Accurate estimation of the state of health (SOH) of lithium-ion batteries is an important guarantee to ensure safe and reliable operation of lithium-ion battery systems. However, the complex aging mechanism inside the battery makes it difficult to measure the battery SOH directly.

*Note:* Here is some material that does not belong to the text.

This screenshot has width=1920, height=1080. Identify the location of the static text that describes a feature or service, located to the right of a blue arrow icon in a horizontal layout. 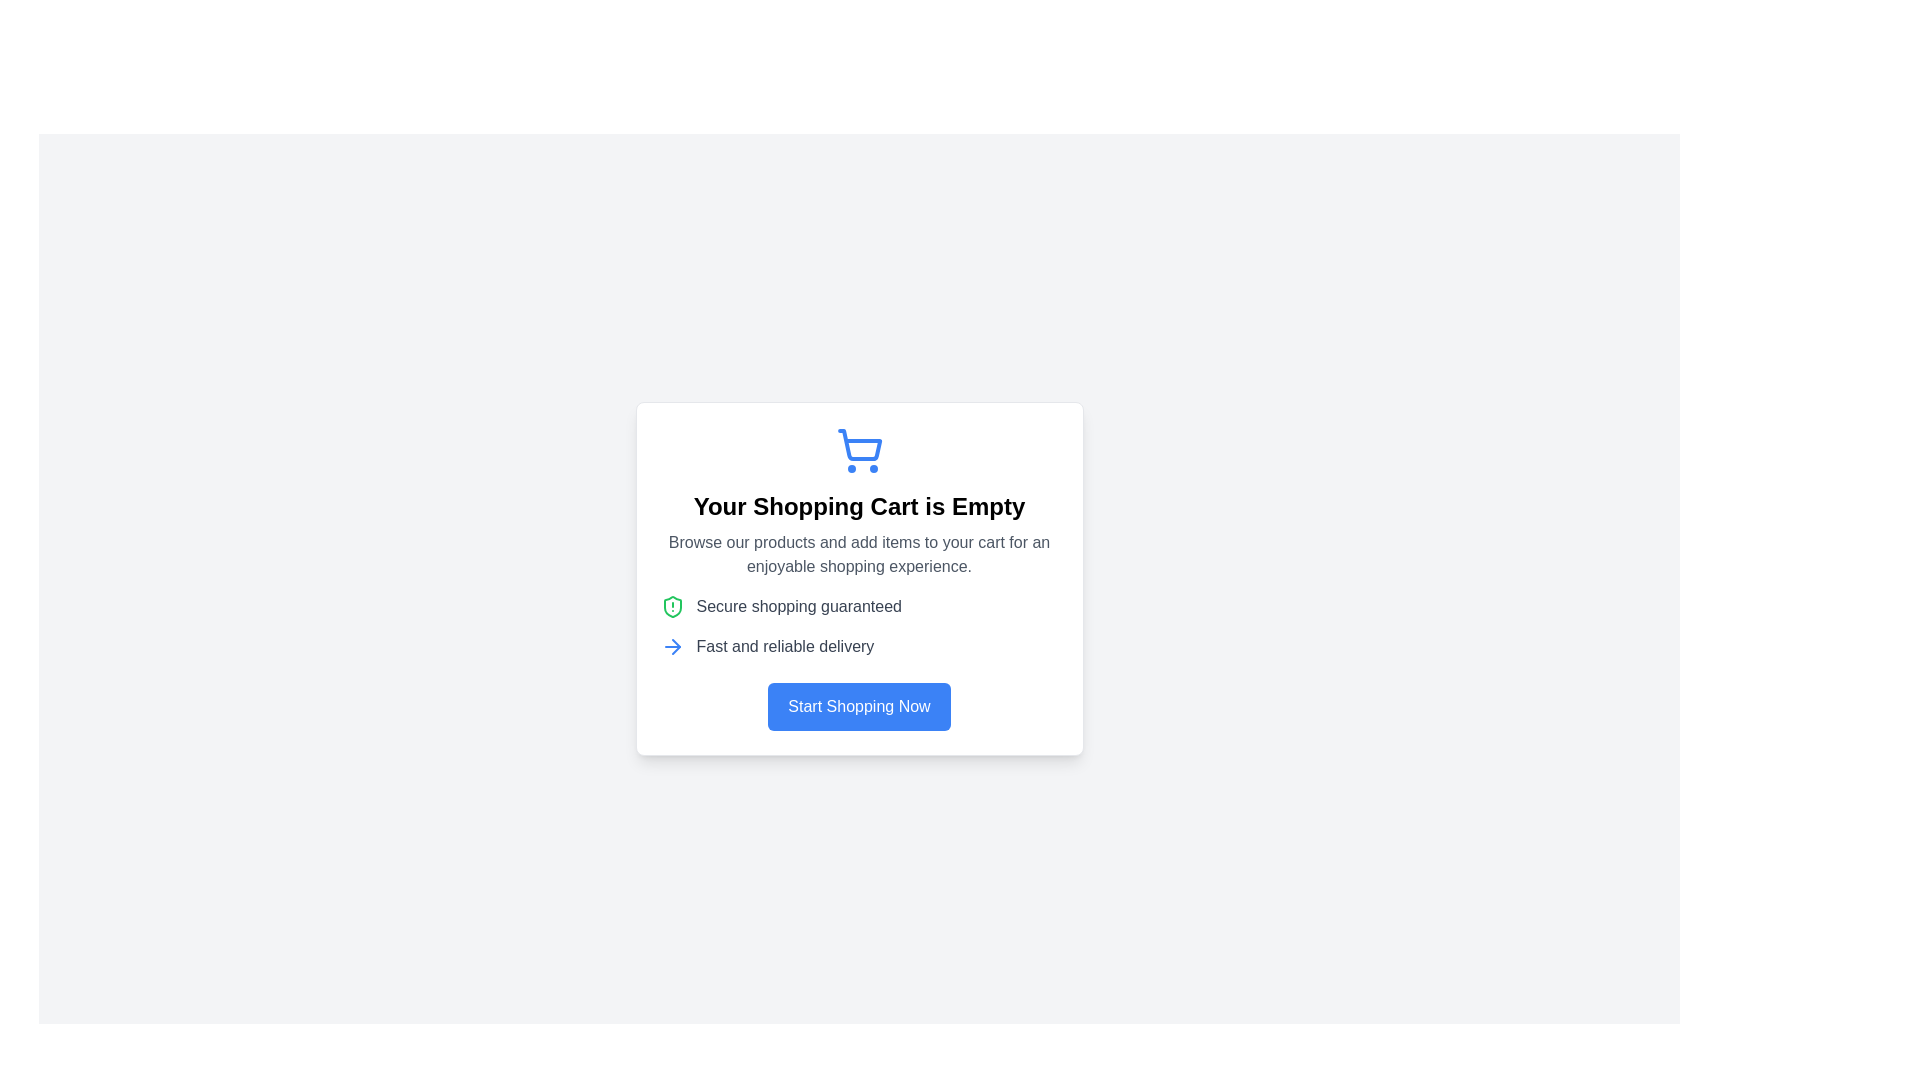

In this paper, a SOH estimation method based on a novel dual-stage attention-based recurrent neural network (DARNN) and health feature (HF) extraction from time varying charging process is proposed. Firstly, the constant current charging time, the maximum temperature time, the isochronous voltage difference, and the isochronous current were extracted as lithium-ion battery HFs, and their correlations with SOH are verified by spearman correlation coefficient. Secondly, the DARNN is proposed to capture the time-dependent and temporal features of the input sequence and to accurately predict SOH. Finally, the proposed estimation method is validated on the NASA battery dataset. The results show that the method can accurately estimate SOH for lithium-ion batteries. The mean square error and the mean absolute percentage error of the method are <0.5 %.
基于递归神经网络的锂离子电池健康状态估计
准确估计锂离子电池的健康状态(SOH)是确保锂离子电池系统安全可靠运行的重要保证。然而,电池内部复杂的老化机制给直接测量电池SOH带来了困难。本文提出了一种基于双阶段注意力递归神经网络(DARNN)和时变充电过程健康特征(HF)提取的SOH估计方法。首先,将恒流充电时间、最高温度时间、等时电压差和等时电流提取为锂离子电池hf,并利用spearman相关系数验证其与SOH的相关性;其次,利用深度神经网络捕获输入序列的时变特征,准确预测SOH;最后,在NASA电池数据集上对所提估计方法进行了验证。结果表明,该方法可以准确地估计锂离子电池的SOH。该方法的均方误差和平均绝对百分比误差均< 0.5%。
本文章由计算机程序翻译,如有差异,请以英文原文为准。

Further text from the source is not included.